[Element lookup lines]
□ □ □ □
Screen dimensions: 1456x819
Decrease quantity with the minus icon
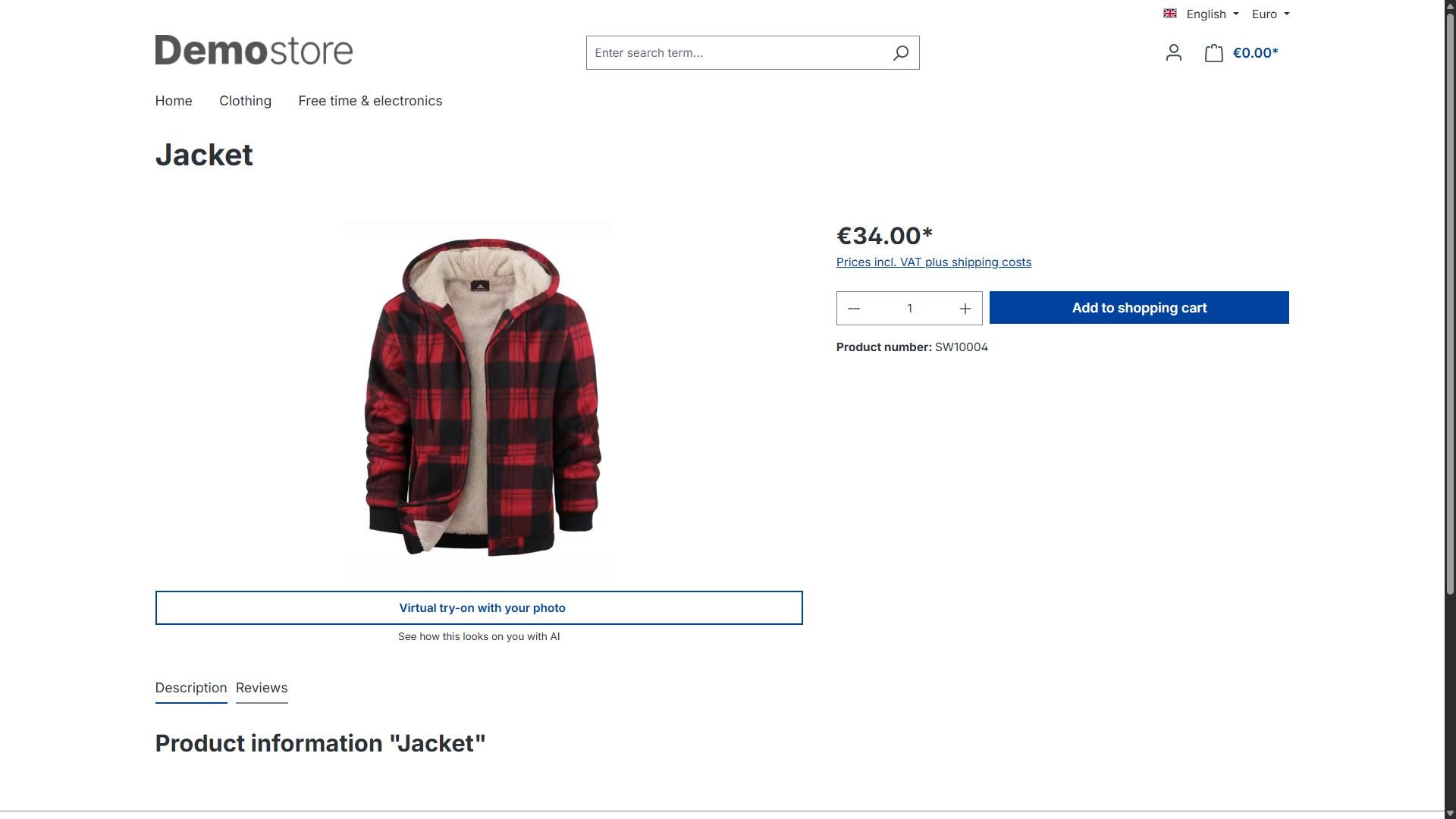click(854, 309)
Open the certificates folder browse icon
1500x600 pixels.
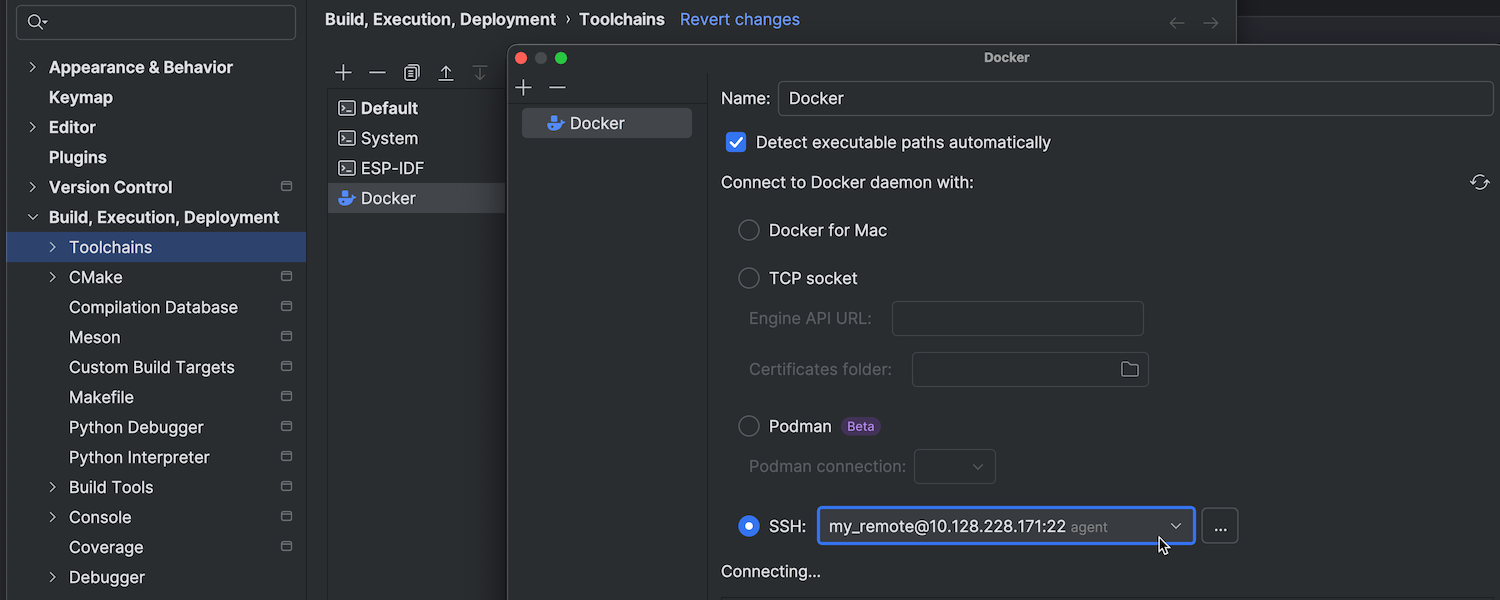[1129, 369]
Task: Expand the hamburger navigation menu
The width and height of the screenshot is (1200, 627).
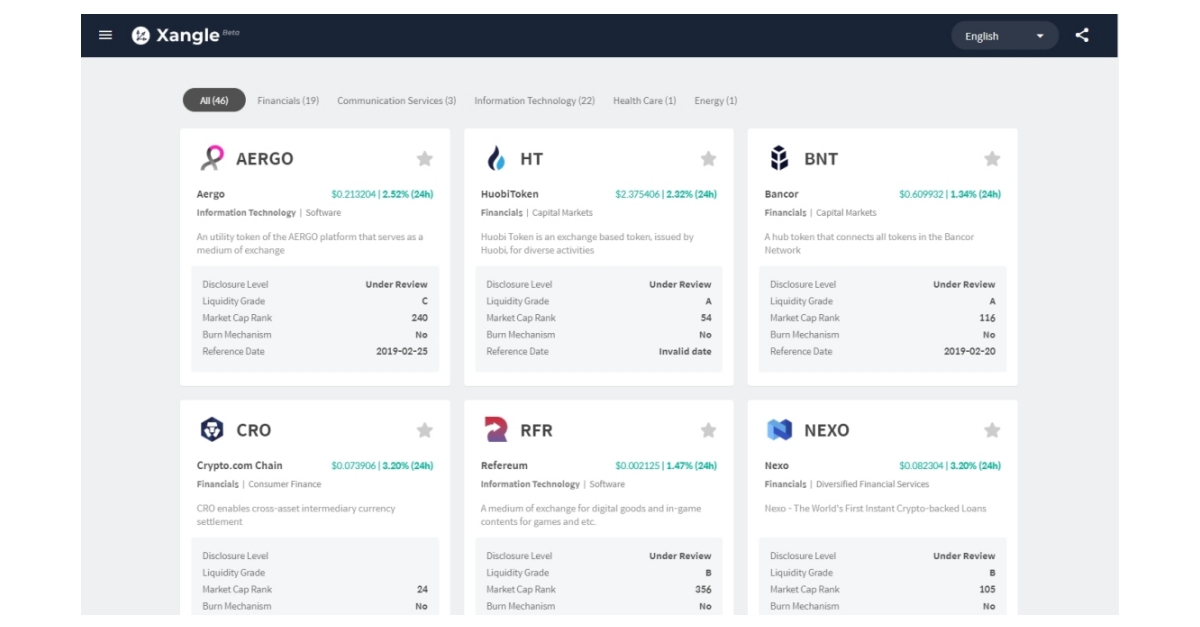Action: coord(105,34)
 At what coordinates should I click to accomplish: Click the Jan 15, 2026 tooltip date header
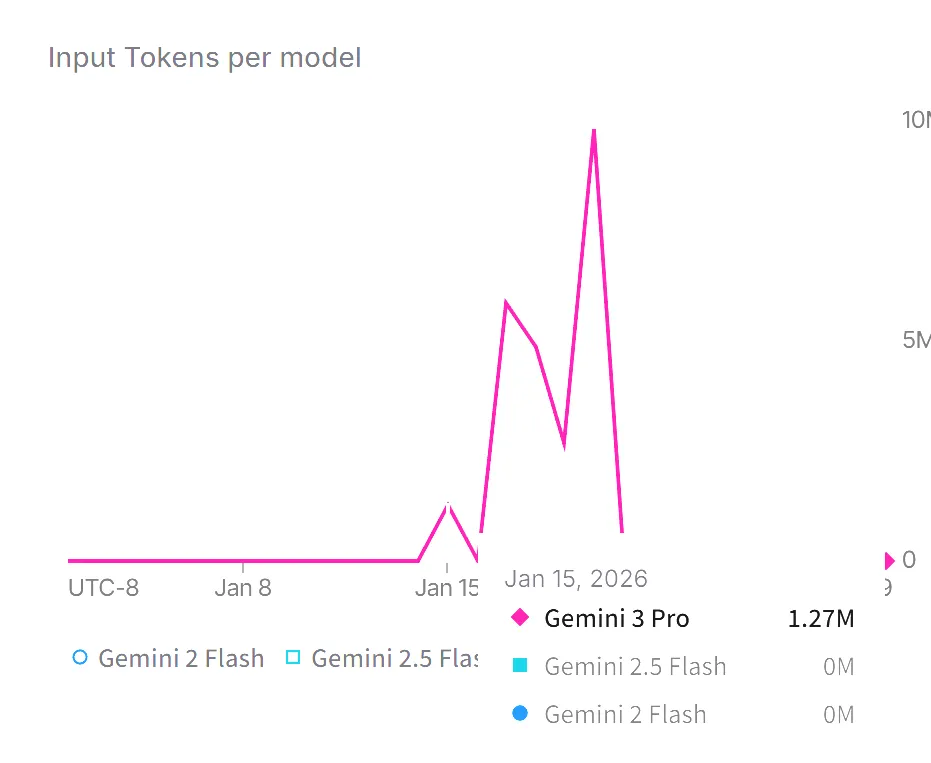(576, 578)

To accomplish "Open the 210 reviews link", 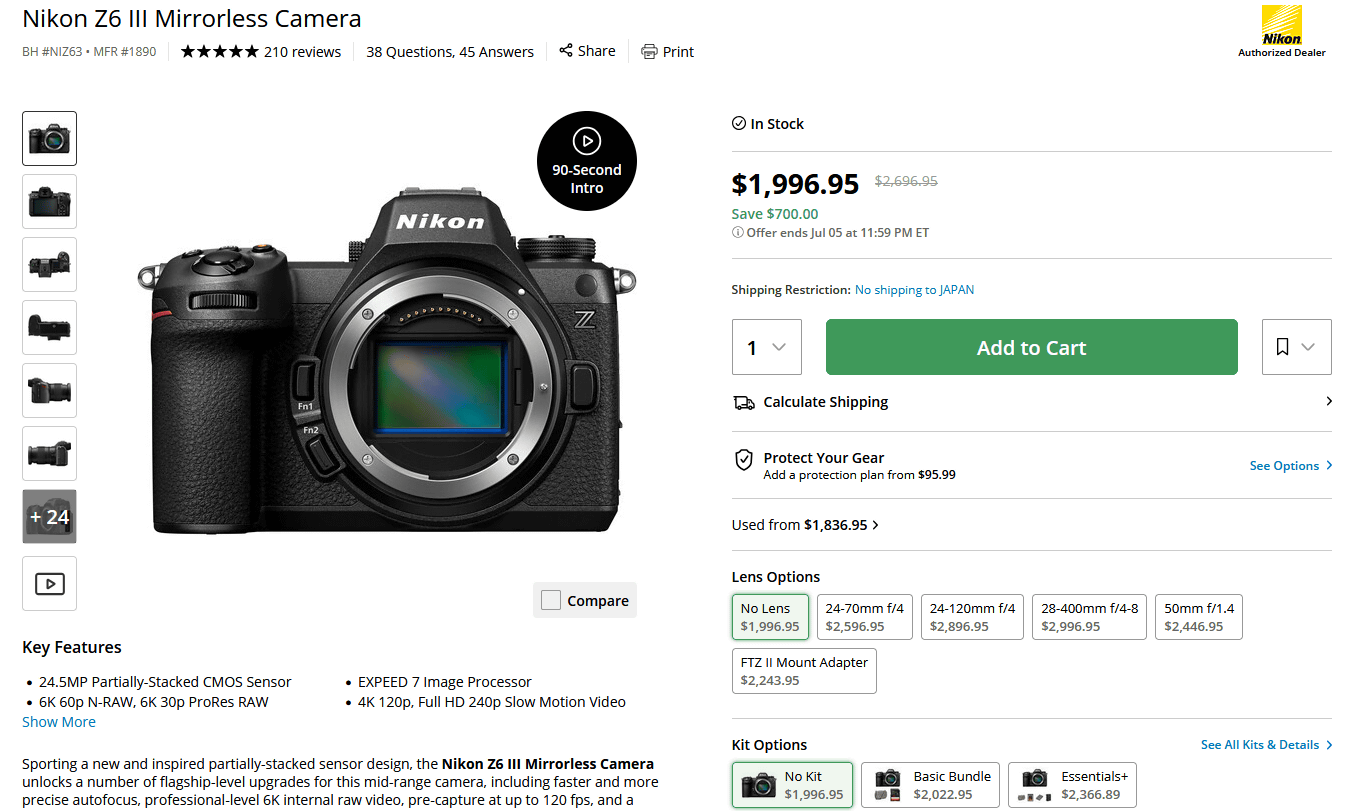I will (302, 52).
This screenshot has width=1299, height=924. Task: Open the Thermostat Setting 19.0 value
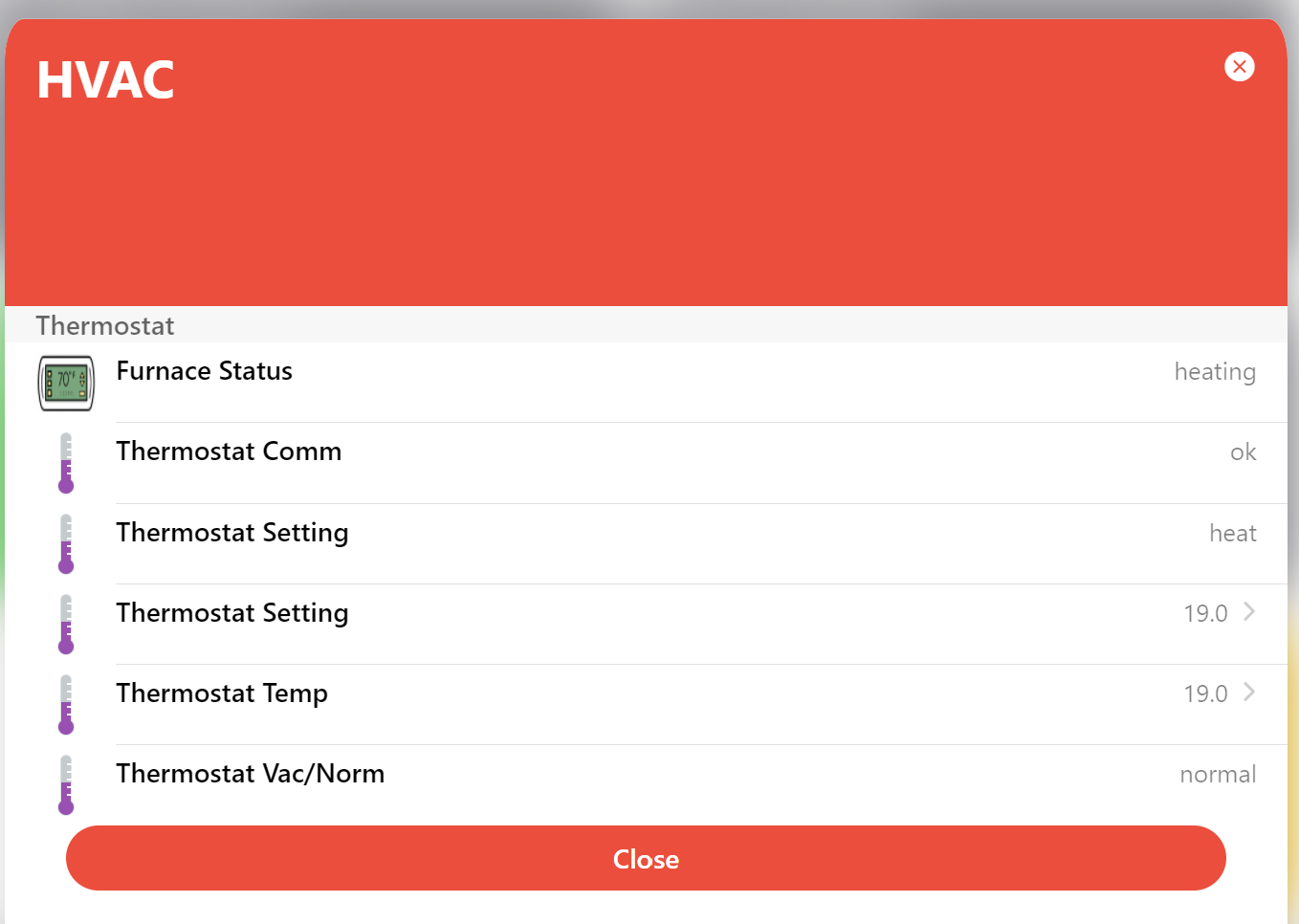[1205, 613]
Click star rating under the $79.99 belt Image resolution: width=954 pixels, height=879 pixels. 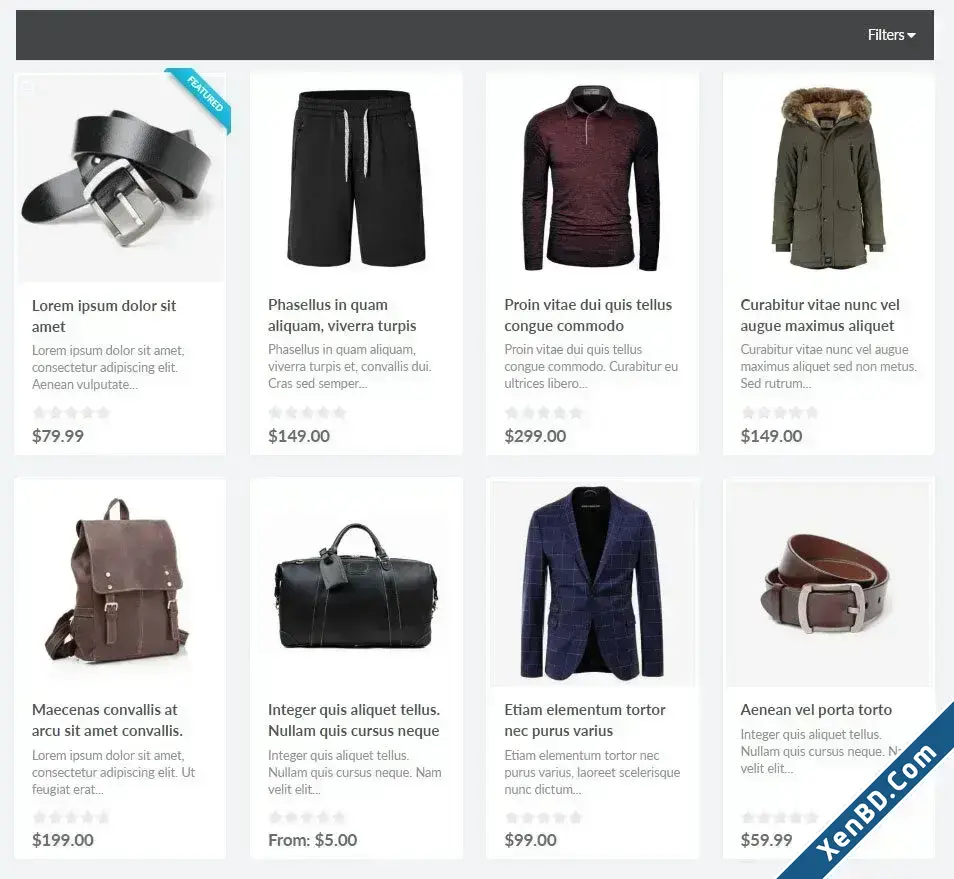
□ □ □ □
■ Job:
Update the lines from the start of the records through the one containing "Action: coord(105,34)", inclusive, by replacing "icon" with "button" and leaving everything else unchanged. Omit the pictures from your answer.

■ Output:
Screen dimensions: 1456x819
Decrease quantity with the minus button
click(854, 309)
Open the certificates folder browse button
1500x600 pixels.
[1129, 369]
Task: Expand the hamburger navigation menu
The width and height of the screenshot is (1200, 627).
Action: coord(105,34)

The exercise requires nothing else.